* [Task directions] The lines below starting at the line containing "Given: Select the Satış column header" and ending at the line containing "Open 中信证券 西安朱雀大街" are to be repeated exactly, with both ends kept and nothing else added.

(Input data Opens)

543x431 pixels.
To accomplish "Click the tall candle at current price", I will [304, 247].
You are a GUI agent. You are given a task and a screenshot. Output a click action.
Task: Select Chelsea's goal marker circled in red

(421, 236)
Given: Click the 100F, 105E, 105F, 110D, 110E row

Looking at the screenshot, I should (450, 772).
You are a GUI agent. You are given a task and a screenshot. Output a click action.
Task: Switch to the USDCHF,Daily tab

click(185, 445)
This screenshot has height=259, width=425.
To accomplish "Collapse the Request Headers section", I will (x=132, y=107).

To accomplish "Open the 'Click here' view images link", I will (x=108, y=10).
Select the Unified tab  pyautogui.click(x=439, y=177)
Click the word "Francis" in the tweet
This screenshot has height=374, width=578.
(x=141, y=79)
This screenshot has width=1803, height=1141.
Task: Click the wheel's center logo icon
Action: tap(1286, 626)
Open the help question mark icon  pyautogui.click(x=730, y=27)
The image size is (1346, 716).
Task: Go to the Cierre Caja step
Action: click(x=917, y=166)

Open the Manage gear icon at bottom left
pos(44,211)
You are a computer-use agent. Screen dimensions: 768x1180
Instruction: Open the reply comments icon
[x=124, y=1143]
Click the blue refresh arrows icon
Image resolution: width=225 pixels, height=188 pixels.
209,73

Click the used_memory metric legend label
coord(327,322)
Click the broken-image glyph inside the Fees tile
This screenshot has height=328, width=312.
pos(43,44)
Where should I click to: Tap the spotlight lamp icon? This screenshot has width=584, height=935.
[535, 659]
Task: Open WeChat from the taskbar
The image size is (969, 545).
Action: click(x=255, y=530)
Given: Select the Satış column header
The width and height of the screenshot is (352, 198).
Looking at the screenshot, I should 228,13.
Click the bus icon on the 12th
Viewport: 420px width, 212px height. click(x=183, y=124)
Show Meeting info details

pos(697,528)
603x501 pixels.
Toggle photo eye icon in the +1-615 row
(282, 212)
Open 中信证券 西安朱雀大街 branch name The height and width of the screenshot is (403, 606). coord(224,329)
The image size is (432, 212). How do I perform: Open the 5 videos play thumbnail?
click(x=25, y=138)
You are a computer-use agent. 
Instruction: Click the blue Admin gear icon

(Input data Closes)

* [Answer area]
Given: Select the Satış column header
The width and height of the screenshot is (352, 198).
Looking at the screenshot, I should 228,13.
Click the bus icon on the 12th
Viewport: 420px width, 212px height. click(x=183, y=124)
Show Meeting info details

pos(697,528)
603x501 pixels.
Toggle photo eye icon in the +1-615 row
(282, 212)
Open 中信证券 西安朱雀大街 branch name The height and width of the screenshot is (403, 606). coord(224,329)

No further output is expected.